### [Page excerpt]
========================================================================

# New bed



## lymorelynn (Oct 4, 2008)

Mai Tai was 6 months old yesterday and was treated to a new radiator bed (£8 in Tesco's :thumbup


----------



## raggs (Aug 3, 2008)

hi Lyn, snug as a bug springs to mind lol... its sure to become their fav bed very soon,take care. CHRIS


----------



## MattDe (Dec 15, 2008)

Happy 6 months Mai Tai, bed looks good, £8 cant complain.


----------



## ChinaBlue (Feb 3, 2008)

Sure looks very content


----------



## Midnight (Jan 17, 2009)

Mai tai sure looks comfy bless  :001_wub:


----------



## Biawhiska (Mar 28, 2008)

awww she seems very happy with her present. none of mine will use a radiator bed! very strange.


----------



## Jen26 (Apr 22, 2008)

looks like the new bed is a hit. Mine have 2 of them but they seem to prefer to pull off the cover and sit on the floor lol


----------



## Guest (Feb 19, 2009)

happy half birthday. What a pretty girl. £8??? they are £14.99 at [email protected]!


----------



## Aud's_Mum (Aug 4, 2008)

========================================================================

### [Stored data]
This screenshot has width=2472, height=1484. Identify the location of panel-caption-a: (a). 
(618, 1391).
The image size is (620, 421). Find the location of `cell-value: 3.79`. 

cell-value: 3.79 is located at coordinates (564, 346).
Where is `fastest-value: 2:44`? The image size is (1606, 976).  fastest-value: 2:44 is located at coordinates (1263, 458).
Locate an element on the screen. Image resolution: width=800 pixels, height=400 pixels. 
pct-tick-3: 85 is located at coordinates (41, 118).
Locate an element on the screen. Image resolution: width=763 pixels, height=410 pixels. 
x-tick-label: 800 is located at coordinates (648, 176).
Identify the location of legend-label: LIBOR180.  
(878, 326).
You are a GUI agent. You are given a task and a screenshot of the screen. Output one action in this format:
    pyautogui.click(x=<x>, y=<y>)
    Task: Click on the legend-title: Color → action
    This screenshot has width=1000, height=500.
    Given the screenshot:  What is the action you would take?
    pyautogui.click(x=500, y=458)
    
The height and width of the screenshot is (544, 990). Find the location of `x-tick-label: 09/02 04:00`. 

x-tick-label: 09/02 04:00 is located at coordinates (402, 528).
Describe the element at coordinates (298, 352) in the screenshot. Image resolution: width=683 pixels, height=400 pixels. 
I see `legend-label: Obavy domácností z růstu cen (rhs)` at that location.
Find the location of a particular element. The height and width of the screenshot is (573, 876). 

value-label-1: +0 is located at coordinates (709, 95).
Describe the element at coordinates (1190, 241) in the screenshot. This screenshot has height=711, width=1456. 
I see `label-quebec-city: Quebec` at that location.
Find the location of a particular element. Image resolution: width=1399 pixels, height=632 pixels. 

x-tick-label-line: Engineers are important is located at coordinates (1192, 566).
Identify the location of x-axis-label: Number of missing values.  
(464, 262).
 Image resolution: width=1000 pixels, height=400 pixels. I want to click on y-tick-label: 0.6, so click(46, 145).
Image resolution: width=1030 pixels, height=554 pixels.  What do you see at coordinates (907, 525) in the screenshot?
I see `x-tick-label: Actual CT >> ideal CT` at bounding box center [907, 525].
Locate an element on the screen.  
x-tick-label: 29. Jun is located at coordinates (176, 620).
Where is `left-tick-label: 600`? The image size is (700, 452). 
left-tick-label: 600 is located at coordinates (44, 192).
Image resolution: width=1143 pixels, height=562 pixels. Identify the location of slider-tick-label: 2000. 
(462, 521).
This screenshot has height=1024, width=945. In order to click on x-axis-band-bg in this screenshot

========================================================================

### [Task]
Output the forum thread about the new radiator bed, shown above, in full and without any changes.

### [Result of this task]
# New bed



## lymorelynn (Oct 4, 2008)

Mai Tai was 6 months old yesterday and was treated to a new radiator bed (£8 in Tesco's :thumbup


----------



## raggs (Aug 3, 2008)

hi Lyn, snug as a bug springs to mind lol... its sure to become their fav bed very soon,take care. CHRIS


----------



## MattDe (Dec 15, 2008)

Happy 6 months Mai Tai, bed looks good, £8 cant complain.


----------



## ChinaBlue (Feb 3, 2008)

Sure looks very content


----------



## Midnight (Jan 17, 2009)

Mai tai sure looks comfy bless  :001_wub:


----------



## Biawhiska (Mar 28, 2008)

awww she seems very happy with her present. none of mine will use a radiator bed! very strange.


----------



## Jen26 (Apr 22, 2008)

looks like the new bed is a hit. Mine have 2 of them but they seem to prefer to pull off the cover and sit on the floor lol


----------



## Guest (Feb 19, 2009)

happy half birthday. What a pretty girl. £8??? they are £14.99 at [email protected]!


----------



## Aud's_Mum (Aug 4, 2008)